A blogging puzzle

Recently I got a comment on a posting of a Bizarro cartoon (“Dinosaur connoisseur”), wondering why I hadn’t commented on the space alien and the stick of dynamite in it, and I explained — as I had a number of times before, to other readers of this blog — that this was just one of cartoonist Don Piraro’s things, a little game he plays with his readers: some number of “secret symbols” are salted in almost all his cartoons (they have nothing to do with the actual content of the cartoon), and then their number is noted in the cartoon, just above Piraro’s signature.

Here’s a recent Bizarro with a pun on boot, with two secret symbols:

The eyeball and the piece of pie. The symbols are listed here.

Now the question is: How can I provide this information to my readers?

I will certainly create an explanatory file — a Page — in my “Language of Comics” directory. But how would a reader know they should be looking there to find out about the weird symbols?

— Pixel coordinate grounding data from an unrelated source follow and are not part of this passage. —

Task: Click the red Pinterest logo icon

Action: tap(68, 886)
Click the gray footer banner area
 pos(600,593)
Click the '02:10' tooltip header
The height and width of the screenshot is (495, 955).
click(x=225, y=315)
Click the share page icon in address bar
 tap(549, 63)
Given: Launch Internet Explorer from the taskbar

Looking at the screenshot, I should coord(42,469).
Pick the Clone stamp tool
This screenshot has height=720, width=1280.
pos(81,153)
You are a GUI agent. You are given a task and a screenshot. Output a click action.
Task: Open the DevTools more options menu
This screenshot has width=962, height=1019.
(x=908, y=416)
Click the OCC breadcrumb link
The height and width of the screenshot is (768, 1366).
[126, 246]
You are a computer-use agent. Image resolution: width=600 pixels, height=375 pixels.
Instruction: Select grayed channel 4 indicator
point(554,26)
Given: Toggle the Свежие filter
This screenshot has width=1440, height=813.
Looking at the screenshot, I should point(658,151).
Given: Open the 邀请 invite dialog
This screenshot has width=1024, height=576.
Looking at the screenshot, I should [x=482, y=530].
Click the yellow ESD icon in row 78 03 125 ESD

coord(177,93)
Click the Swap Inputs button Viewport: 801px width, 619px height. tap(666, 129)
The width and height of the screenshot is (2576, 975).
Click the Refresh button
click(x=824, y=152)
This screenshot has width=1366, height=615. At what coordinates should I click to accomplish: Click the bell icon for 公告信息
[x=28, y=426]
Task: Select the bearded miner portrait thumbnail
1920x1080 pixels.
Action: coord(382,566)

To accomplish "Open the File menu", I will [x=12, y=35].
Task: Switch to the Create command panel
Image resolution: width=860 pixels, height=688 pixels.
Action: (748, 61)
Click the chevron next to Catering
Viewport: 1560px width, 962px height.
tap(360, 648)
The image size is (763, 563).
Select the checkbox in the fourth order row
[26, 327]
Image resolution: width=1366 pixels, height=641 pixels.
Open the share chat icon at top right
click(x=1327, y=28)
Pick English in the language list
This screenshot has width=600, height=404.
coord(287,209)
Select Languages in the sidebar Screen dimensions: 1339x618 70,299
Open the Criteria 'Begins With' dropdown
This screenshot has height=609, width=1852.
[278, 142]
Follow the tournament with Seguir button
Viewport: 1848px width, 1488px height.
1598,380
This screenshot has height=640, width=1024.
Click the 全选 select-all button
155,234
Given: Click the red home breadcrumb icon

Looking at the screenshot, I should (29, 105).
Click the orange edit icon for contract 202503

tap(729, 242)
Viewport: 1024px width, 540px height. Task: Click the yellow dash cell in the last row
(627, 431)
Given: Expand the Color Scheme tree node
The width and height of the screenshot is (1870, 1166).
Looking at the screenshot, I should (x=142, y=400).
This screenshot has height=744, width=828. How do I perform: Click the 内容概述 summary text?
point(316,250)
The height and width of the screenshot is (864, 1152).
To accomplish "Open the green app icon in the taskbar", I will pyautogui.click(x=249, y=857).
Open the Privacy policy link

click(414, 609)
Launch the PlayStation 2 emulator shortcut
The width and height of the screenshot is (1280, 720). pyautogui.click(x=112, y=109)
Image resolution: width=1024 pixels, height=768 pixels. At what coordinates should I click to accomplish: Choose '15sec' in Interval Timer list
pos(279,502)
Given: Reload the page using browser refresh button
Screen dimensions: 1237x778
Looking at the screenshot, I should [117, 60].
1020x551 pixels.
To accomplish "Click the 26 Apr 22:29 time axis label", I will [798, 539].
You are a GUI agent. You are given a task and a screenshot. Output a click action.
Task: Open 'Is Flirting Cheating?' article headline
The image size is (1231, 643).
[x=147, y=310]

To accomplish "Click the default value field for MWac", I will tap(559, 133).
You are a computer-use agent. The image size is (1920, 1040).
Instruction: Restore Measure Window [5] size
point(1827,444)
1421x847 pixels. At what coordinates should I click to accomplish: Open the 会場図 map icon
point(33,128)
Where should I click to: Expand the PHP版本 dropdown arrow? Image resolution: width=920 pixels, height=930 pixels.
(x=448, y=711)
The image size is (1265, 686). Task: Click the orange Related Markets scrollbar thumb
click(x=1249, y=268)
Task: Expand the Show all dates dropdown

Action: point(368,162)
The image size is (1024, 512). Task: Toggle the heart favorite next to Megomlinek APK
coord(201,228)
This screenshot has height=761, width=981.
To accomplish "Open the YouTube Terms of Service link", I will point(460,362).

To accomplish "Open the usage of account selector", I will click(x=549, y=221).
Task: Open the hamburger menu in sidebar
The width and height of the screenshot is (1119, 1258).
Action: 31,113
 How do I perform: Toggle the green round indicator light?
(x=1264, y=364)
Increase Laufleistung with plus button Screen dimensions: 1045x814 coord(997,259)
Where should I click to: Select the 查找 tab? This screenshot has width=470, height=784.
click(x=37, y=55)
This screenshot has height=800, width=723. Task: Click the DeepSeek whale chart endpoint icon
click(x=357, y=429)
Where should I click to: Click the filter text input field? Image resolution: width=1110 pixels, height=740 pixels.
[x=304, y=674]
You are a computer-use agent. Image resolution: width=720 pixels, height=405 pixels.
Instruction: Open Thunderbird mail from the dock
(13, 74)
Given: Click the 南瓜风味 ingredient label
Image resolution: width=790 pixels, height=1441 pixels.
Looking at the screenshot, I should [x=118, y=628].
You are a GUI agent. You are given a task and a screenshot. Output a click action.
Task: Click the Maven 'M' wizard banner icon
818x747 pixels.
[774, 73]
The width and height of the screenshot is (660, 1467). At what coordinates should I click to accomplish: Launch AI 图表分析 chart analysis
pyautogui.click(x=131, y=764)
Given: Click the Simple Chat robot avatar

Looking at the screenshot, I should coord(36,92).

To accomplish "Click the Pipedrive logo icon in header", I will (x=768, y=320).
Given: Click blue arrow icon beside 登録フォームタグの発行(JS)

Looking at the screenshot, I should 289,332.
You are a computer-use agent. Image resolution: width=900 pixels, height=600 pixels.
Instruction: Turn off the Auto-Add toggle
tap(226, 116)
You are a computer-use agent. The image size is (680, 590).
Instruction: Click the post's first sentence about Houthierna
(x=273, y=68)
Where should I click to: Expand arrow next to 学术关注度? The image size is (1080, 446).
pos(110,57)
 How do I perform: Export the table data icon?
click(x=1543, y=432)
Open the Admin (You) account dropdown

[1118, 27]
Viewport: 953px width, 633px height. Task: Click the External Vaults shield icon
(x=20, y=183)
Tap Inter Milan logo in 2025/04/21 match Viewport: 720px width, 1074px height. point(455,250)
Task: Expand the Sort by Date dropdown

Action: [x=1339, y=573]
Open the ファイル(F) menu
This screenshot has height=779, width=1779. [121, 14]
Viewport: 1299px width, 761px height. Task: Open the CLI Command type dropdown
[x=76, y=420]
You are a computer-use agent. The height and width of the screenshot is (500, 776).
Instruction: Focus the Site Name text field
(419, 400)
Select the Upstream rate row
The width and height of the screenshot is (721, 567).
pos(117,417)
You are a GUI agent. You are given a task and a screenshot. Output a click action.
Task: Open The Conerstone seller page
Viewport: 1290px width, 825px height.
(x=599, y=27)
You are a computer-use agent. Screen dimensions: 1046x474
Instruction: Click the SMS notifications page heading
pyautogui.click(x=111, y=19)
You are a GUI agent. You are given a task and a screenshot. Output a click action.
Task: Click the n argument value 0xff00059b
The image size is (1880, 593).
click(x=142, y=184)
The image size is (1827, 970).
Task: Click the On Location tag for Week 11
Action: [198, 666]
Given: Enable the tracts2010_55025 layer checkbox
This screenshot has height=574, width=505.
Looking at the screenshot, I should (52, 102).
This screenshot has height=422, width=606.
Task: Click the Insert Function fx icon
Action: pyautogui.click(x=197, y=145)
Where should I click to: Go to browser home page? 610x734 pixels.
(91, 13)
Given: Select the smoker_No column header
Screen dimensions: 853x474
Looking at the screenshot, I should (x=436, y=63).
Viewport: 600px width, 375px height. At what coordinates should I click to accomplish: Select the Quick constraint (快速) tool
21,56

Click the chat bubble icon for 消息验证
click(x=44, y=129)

I could add a link from the name Bizarro in each posting, but the reader would have no idea what’s in that link — probably would suppose it’s general information about the strip: who the cartoonist is, what the strip’s special preoccupations are, and so on. This is material only a few readers would have an interest in, so most would just disregard the link.

Or I could be more insistent, and start each and every Bizarro posting with an instruction like:

(Read this first.)

But that’s not informative enough. For full success, it would need to be something like:

(Puzzled by the weird symbols in this cartoon? Read this.)

Again, for each and every strip.

That strikes me as overkill; it clutters up all those the postings. But I don’t see how anything else would work.

Or I could just leave things as they are now, and reply to queries about the symbols, as they come up, with the link to the explanatory Page. That’s probably what I’ll do. Of course readers will have to think to ask.

One Response to “A blogging puzzle”

  1. nadeily Says:

    Another option: accept that it is not practical to personally respond to every commenter’s question. This is something that every successful blogger has to deal with. The tools are there for people to find answers but there will always be some people who will refuse to use them. Thoughtful readers understand this. We would rather read new posts than repeated answers to the same questions.